#### PAGE TEXT ####

-
Notifications
You must be signed in to change notification settings - Fork 16.4k
Description
Apache Airflow version
2.5.0
What happened
When the dag was set with dagrun_timeout parameter and the dag run failed due to time out reason, the metrics dagrun.duration.failed.<dag_id> was not triggered.
What you think should happen instead
According to the doc, the metrics dagrun.duration.failed.<dag_id> should capture Milliseconds taken for a DagRun to reach failed state. Then it should capture all kinds of dag failure including the failure caused by dag level time out.
How to reproduce
set dagrun_timeout parameter (e.g. dagrun_timeout=timedelta(seconds=5)), then set up a BashOperator task run longer than dagrun_timeout. (e.g., bash_command='sleep 120',).
Then check the metrics, dagrun.duration.failed.<dag_id> can not capture this failed dag run due to timeout reason.
Operating System
Ubuntu 22.04.1 LTS
Versions of Apache Airflow Providers
apache-airflow-providers-amazon==7.1.0
apache-airflow-providers-common-sql==1.3.3
apache-airflow-providers-ftp==3.3.0
apache-airflow-providers-http==4.1.1
apache-airflow-providers-imap==3.1.1
apache-airflow-providers-postgres==5.4.0
apache-airflow-providers-sqlite==3.3.1
Deployment
Virtualenv installation
Deployment details
No response
Anything else
According to the doc, the metrics dagrun.duration.failed.<dag_id> should capture Milliseconds taken for a DagRun to reach failed state. However, if the dag run was failed due to the dag run level timeout, the metric can not capture the failed dag run.
I deep dive to the airflow code and figured out the reason.
The timer dagrun.duration.failed.{self.dag_id} was triggered in the method _emit_duration_stats_for_finished_state. code
def _emit_duration_stats_for_finished_state(self):
if self.state == State.RUNNING:
return
if self.start_date is None:
self.log.warning("Failed to record duration of %s: start_date is not set.", self)
return
if self.end_date is None:
self.log.warning("Failed to record duration of %s: end_date is not set.", self)

#### SUPPLIED MATERIAL ####

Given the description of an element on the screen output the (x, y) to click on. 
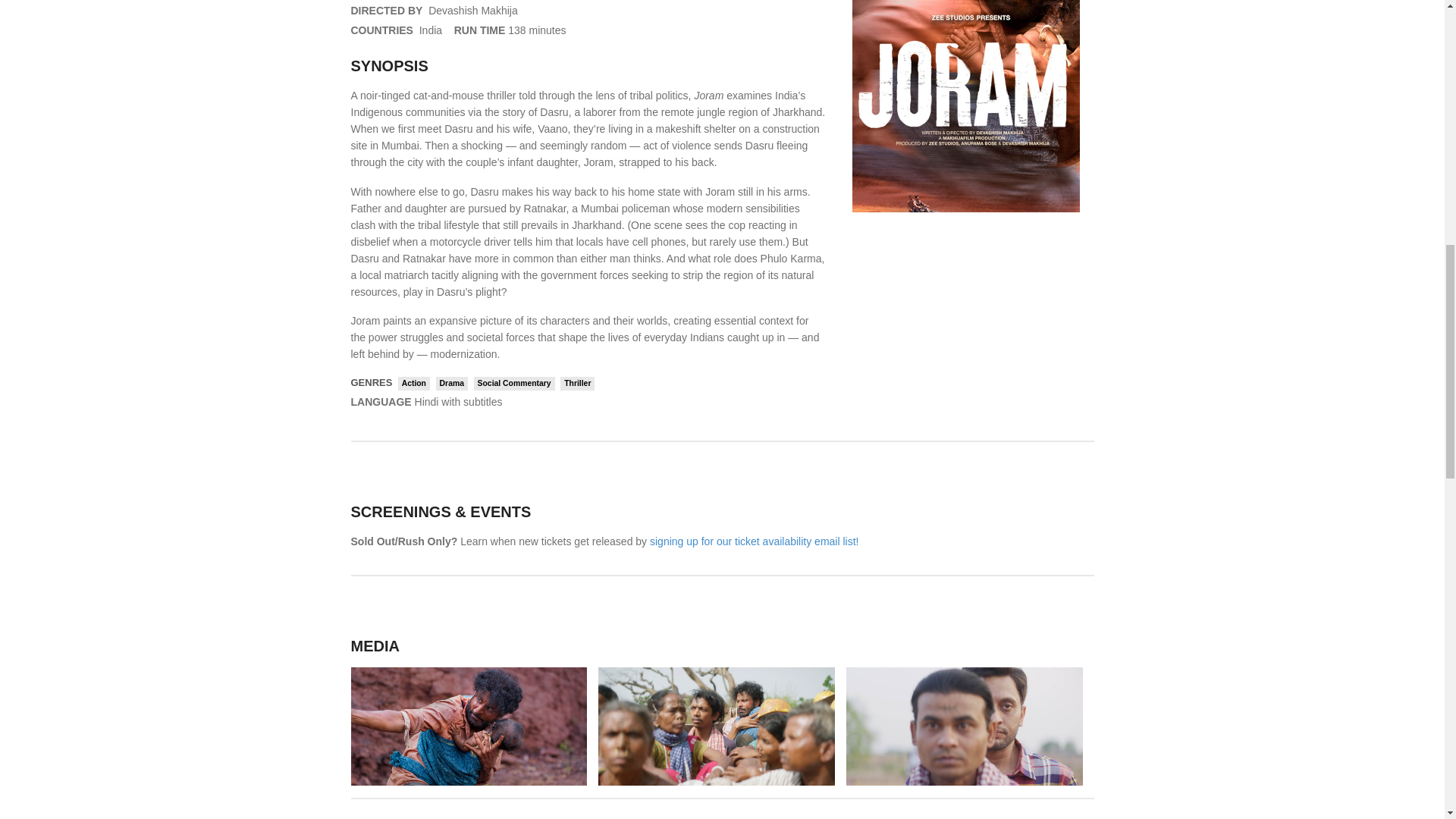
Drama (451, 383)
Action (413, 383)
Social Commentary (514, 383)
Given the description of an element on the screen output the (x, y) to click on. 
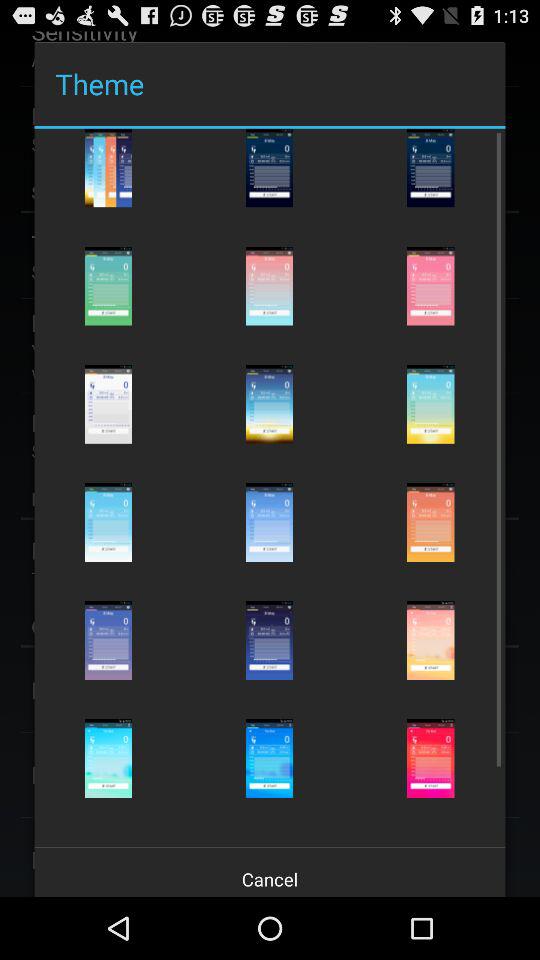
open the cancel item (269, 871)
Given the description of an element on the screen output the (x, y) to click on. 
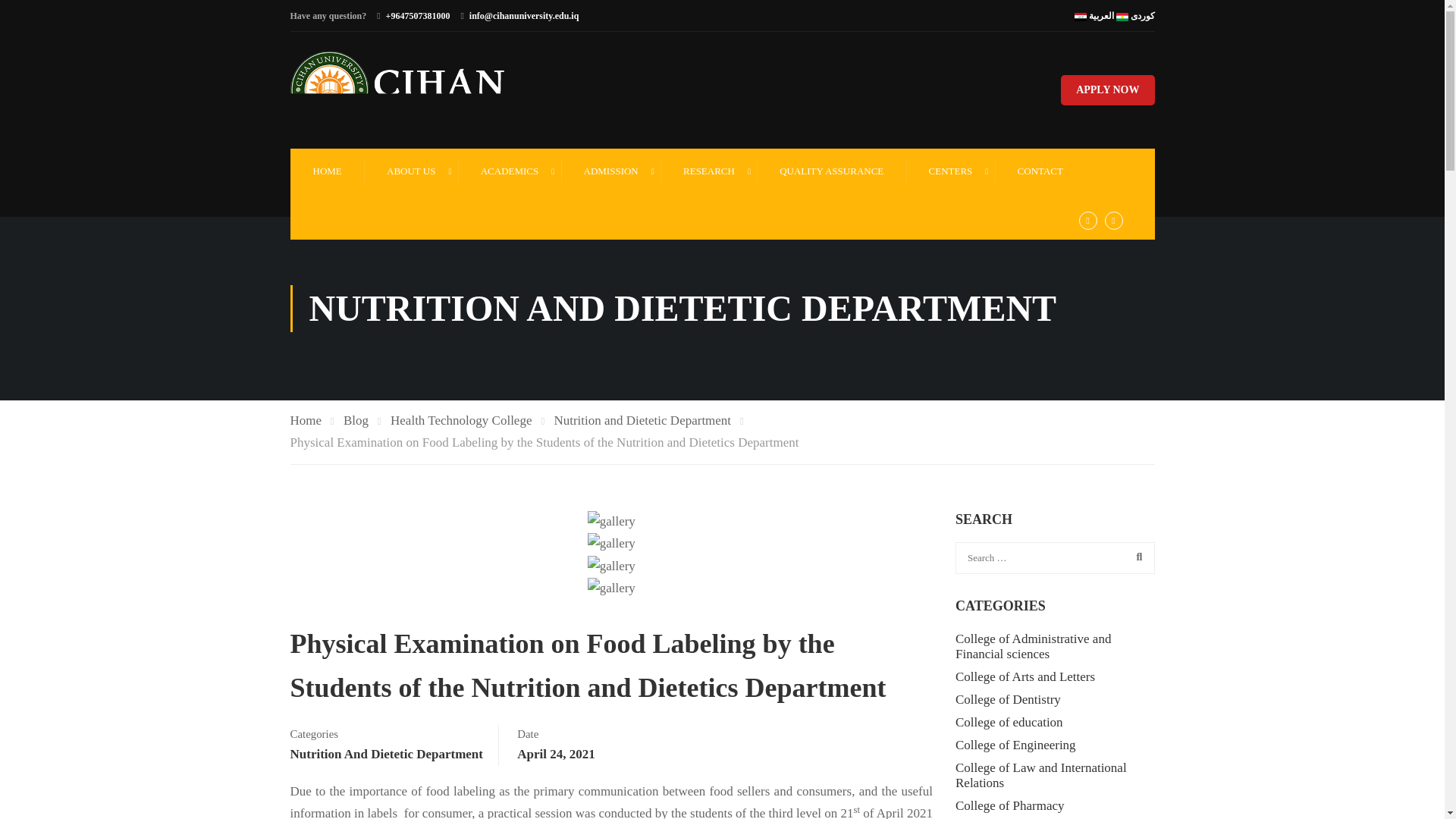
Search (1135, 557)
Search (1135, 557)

####

→ EXERCISE TASK 1: What operating system does the issue report list?
→ EXERCISE TASK 2: Rewrite the part of the issue report starting with "What you think" and going on through "level time out.", replacing "doc" with "documentation".
The records can be left aside.

→ FULL OUTPUT 1: Ubuntu 22.04.1 LTS

→ FULL OUTPUT 2:
What you think should happen instead
According to the documentation, the metrics dagrun.duration.failed.<dag_id> should capture Milliseconds taken for a DagRun to reach failed state. Then it should capture all kinds of dag failure including the failure caused by dag level time out.